SQL Puzzle #... 8?: Median values 4

vongrunt · Feb 17, 2006

Overview
We all probably know wtf is median value, but anyway...

Imagine any ordered set of values, like this one:

1 3 7 8 17 23 42

Median represents "middle" value in set, or in above case 4th element - 8. For even count of elements median becomes mean (average) of two middle values. So if we remove 8, median becomes (7+17)/2 = 12.

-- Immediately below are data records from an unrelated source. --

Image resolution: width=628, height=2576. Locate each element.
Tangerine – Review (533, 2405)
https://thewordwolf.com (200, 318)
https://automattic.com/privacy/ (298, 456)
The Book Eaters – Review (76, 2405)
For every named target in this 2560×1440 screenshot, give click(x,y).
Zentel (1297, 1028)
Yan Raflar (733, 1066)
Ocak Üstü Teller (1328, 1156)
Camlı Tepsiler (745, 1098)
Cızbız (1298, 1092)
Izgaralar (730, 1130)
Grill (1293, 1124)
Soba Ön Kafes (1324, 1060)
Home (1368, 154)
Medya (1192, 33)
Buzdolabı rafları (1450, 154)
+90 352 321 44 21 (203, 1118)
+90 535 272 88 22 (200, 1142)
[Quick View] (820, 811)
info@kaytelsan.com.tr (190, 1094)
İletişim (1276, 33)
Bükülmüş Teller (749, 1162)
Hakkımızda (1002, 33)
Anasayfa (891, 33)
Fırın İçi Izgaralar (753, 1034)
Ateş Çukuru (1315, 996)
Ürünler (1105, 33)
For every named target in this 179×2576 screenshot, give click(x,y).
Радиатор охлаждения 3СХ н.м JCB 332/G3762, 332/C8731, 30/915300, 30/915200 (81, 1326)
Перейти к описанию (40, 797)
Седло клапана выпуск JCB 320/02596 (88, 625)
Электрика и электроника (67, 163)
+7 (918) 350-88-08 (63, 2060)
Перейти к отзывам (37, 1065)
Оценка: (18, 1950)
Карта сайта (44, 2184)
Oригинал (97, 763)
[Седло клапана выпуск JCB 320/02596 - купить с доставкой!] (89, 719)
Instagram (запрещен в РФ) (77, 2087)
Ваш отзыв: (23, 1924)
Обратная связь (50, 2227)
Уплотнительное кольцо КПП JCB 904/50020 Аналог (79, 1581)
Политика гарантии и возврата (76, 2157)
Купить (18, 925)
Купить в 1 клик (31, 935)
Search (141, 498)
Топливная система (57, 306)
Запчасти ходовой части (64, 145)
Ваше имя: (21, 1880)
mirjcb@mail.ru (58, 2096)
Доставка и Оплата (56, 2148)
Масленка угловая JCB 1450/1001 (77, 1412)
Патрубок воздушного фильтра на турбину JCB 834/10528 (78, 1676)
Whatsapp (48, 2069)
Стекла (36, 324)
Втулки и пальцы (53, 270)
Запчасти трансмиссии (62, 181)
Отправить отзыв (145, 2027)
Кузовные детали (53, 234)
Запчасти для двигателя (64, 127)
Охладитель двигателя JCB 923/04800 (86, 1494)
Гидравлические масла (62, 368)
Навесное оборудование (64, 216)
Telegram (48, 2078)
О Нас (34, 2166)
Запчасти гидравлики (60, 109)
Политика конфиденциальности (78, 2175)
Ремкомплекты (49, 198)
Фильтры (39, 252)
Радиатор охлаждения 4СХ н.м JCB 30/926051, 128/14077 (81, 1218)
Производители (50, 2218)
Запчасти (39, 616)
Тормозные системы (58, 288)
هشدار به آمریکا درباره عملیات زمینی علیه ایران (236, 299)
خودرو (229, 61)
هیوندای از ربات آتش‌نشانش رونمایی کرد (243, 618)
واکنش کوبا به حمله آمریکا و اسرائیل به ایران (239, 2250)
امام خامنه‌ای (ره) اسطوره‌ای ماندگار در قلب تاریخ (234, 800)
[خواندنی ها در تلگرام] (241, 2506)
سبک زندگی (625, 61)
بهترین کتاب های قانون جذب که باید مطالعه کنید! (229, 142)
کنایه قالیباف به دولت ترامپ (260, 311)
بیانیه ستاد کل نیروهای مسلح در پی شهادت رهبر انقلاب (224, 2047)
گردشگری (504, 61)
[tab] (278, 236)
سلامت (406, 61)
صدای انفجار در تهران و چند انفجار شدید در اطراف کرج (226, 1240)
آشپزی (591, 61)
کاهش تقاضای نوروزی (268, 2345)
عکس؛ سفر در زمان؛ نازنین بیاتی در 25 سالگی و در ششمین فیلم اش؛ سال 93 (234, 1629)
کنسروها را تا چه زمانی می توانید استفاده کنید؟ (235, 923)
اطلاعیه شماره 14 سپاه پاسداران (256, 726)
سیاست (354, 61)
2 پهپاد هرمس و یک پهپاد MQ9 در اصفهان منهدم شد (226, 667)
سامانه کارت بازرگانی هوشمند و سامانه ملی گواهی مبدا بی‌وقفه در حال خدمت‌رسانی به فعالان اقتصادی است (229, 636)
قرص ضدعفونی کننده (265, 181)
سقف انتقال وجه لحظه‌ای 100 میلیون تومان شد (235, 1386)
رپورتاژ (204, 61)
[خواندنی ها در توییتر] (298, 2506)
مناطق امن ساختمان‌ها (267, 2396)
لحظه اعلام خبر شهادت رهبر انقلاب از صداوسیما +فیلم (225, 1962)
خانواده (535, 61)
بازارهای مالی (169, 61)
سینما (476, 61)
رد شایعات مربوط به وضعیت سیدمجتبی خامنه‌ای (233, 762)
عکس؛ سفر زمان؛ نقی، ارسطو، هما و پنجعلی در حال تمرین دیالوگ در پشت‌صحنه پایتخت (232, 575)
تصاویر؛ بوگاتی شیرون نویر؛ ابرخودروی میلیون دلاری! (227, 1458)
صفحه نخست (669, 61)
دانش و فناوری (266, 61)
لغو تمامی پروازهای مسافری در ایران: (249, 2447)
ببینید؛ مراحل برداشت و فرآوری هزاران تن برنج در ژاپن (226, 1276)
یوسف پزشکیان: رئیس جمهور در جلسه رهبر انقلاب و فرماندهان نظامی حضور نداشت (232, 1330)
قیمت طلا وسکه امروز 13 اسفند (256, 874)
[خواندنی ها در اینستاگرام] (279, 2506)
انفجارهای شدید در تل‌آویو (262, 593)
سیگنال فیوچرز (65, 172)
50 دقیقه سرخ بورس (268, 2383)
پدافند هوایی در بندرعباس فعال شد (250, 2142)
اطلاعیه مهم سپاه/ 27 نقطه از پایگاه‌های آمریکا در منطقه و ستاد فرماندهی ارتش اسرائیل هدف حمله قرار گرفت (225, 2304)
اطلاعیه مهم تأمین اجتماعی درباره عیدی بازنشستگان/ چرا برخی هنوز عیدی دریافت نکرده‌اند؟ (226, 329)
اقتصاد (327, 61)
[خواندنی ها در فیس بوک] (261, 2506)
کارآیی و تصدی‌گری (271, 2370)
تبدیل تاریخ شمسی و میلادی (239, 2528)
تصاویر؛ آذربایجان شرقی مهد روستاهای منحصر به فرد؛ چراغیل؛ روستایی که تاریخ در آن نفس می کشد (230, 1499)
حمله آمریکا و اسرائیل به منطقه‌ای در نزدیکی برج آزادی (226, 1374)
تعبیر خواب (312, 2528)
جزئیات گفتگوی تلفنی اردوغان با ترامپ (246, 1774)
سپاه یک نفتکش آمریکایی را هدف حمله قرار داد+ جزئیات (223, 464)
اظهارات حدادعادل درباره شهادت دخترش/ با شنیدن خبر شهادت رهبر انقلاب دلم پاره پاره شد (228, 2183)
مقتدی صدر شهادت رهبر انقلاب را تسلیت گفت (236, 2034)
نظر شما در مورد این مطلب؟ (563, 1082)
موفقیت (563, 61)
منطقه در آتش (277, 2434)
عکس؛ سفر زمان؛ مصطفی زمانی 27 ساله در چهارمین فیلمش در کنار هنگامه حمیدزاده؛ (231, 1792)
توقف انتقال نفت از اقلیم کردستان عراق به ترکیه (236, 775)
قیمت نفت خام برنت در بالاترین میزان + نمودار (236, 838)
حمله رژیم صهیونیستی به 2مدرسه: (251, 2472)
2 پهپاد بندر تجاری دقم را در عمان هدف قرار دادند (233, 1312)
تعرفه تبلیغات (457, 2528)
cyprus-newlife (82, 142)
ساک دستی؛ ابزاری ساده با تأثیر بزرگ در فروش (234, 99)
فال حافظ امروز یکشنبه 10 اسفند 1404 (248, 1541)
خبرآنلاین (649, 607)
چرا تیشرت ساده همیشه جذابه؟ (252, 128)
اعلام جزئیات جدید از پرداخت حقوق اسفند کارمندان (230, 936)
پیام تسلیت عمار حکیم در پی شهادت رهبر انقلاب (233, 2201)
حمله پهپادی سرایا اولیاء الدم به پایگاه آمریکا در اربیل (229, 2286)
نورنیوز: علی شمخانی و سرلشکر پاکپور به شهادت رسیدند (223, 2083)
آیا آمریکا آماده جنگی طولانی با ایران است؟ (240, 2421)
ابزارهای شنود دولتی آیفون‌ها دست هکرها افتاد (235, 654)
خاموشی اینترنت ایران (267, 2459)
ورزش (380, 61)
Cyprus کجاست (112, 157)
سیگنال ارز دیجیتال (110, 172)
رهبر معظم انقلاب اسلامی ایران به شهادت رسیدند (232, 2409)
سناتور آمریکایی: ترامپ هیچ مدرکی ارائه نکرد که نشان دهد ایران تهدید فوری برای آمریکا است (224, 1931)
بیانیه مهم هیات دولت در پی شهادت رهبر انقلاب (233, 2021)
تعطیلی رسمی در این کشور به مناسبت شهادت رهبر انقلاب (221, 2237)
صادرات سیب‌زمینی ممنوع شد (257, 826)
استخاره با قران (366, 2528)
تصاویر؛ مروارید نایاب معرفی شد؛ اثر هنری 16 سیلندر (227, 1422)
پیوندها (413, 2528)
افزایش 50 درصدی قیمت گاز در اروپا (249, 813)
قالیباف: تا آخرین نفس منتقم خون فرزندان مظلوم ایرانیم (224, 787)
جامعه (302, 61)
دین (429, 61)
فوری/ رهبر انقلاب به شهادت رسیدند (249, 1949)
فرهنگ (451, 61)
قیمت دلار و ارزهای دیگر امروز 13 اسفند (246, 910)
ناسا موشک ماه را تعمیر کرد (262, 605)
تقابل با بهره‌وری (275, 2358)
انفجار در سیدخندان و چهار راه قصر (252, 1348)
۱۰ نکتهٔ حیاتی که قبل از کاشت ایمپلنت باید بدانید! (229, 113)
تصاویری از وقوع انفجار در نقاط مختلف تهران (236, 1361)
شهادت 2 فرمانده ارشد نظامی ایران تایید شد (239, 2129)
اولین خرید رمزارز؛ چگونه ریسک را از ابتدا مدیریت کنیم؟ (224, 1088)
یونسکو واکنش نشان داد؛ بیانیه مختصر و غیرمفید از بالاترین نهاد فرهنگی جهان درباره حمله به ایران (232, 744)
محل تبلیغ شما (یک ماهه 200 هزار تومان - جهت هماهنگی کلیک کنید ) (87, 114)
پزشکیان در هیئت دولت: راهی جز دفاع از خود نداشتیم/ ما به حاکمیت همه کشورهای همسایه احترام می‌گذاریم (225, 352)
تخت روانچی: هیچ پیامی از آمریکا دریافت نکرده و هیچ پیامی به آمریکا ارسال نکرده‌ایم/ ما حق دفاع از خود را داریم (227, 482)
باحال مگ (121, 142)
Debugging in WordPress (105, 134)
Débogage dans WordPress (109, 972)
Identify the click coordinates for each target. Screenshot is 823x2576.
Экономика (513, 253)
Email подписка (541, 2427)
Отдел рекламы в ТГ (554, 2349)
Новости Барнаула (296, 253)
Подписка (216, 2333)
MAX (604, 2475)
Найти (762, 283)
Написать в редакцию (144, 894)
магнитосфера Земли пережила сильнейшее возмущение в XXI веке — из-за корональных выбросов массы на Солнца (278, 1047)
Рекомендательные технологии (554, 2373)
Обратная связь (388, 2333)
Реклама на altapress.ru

Purpose of median value is statistical - it gives "representative" value from set, and usually does it better than average value - assuming data distribution is not too f**ed up. Visit wikipedia for more information.

Objective
The goal of this puzzle is to calculate median per group. Sorta like custom aggregate, though even good SQL2005/CLR implementation is somewhat of tricky. Here is sample gen script:

Code:

create table sampleData ( groupID int, numValue int )
insert into sampleData values ( 1,  1 )
insert into sampleData values ( 1,  2 )
insert into sampleData values ( 1,  6 )
insert into sampleData values ( 1,  16 )
insert into sampleData values ( 1,  7 )
insert into sampleData values ( 2,  3 )
insert into sampleData values ( 2,  9 )
insert into sampleData values ( 2,  23 )
insert into sampleData values ( 2,  31 )
insert into sampleData values ( 3,  10 )
insert into sampleData values ( 3,  17)
insert into sampleData values ( 3,  52 )
insert into sampleData values ( 3,  66 )
insert into sampleData values ( 4,  18 )

To make things simpler, let's assume numValue cannot be NULL. Expected result set is:

Code:

groupID medianValue
-------.-----------
      1         6.0
      2        16.0
      3        34.5
      4        18.0

Rules & restrictions
No OLAP/Analysis services allowed

You can do it with SQL2000, Yukon, whatever. Personally I'd still value 2000 code more - simply because it is harder to do.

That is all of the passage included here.